US Senators have blocked the passage of a bill that would have fundamentally overhauled America’s election process.
As I noted in a video a few days ago, the bill, dubbed the “For the People Act,” is anything but for the people. This radical legislation would have dramatically altered how elections are run in our country. Frankly, it boils down to a federal takeover of the election system that we’ve preserved in this nation for the last 200 years.
The bill lost by only one vote, showcasing the intense divide that currently exists in the US Senate.
Here are some of the worst parts of this (now dead) bill:
– It authorizes the IRS to investigate and consider the political and policy positions of nonprofits when these groups apply for tax-exempt status. This would make room for political targeting via taxation. Imagine the chilling effect on speech that would occur if the IRS was constantly staring down non-profits and threatening punishment if the wrong thing is said or the wrong idea is advanced.
-It would eliminate state voter ID laws that verify the identity of voters and strengthen election security. The vast majority of Americans across the political spectrum continue to support voter ID laws.
-It pushes a one-size fits all redistricting model on every state. The bill would strip voters of their ability to decide how districts are drawn.

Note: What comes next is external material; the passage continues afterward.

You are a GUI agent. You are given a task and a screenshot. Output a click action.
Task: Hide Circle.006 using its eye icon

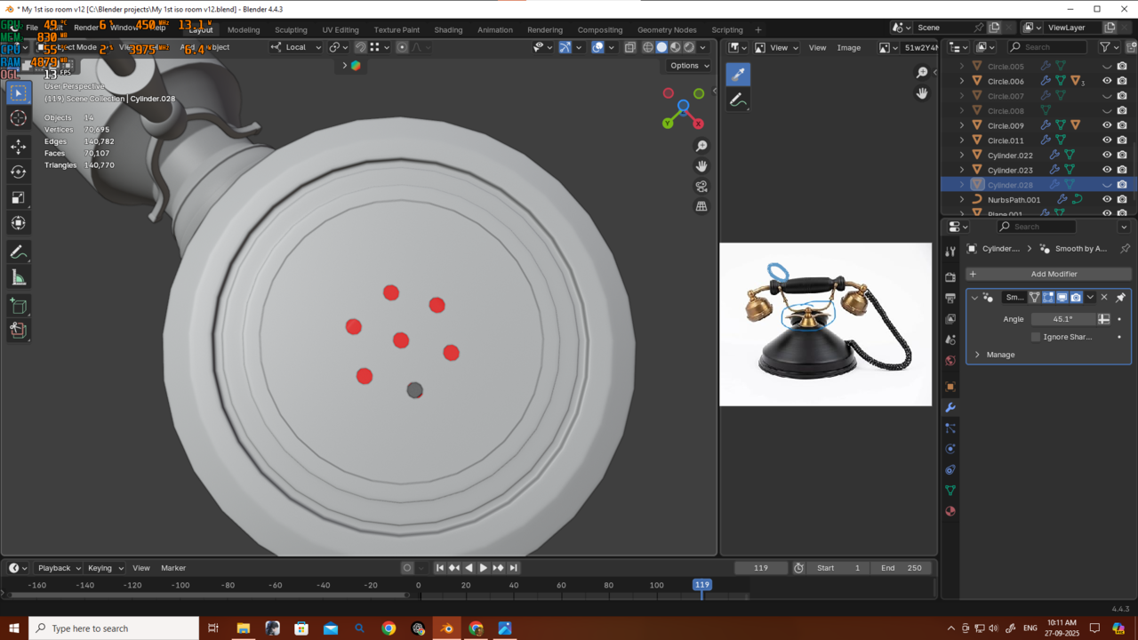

-It would force the public to fund candidates running for Congress. Nobody should be forced to fund political campaigns involuntarily.
-It would limit the capacity for states to clean their voter rolls. This bill would have made it even harder to clean up these lists. This makes it more likely that folks who have died, moved away, are ineligible, are noncitizens, or are registered multiple times will be left on voter lists. Why would any official want to make it more difficult for states to have accurate voter lists?
-The bill would have automatically registered any individual who has an interaction with a state agency such as the DMV. To be clear, this does not refer just to eligible citizens. It would have registered every individual no matter if they’re simply a resident or even if they should not be voting. There is absolutely no sensible reason to register those who should not be voting.
-It would require that all states allow for absentee ballots on demand. Furthermore, it allows for ballot harvesting, a process by which campaign officials and other political actors can work to collect absentee ballots. This practice has been widely criticized by folks across the political aisle.
-It would force states to allow for online registration and unaccountable same day registration without oversight.
-Finally, it dramatically restricts the free speech rights of candidates, citizens, and nonprofits by enacting a range of new regulations.
Thankfully, the bill is dead. This is thanks, in part, to the “No” votes of both Senator Roger Wicker and Senator Cindy Hyde-Smith.
The bill will undoubtedly be reintroduced again. However, its death strikes a major blow at efforts to centralize election control and remake Mississippi’s election laws in the vein of New York or California’s systems.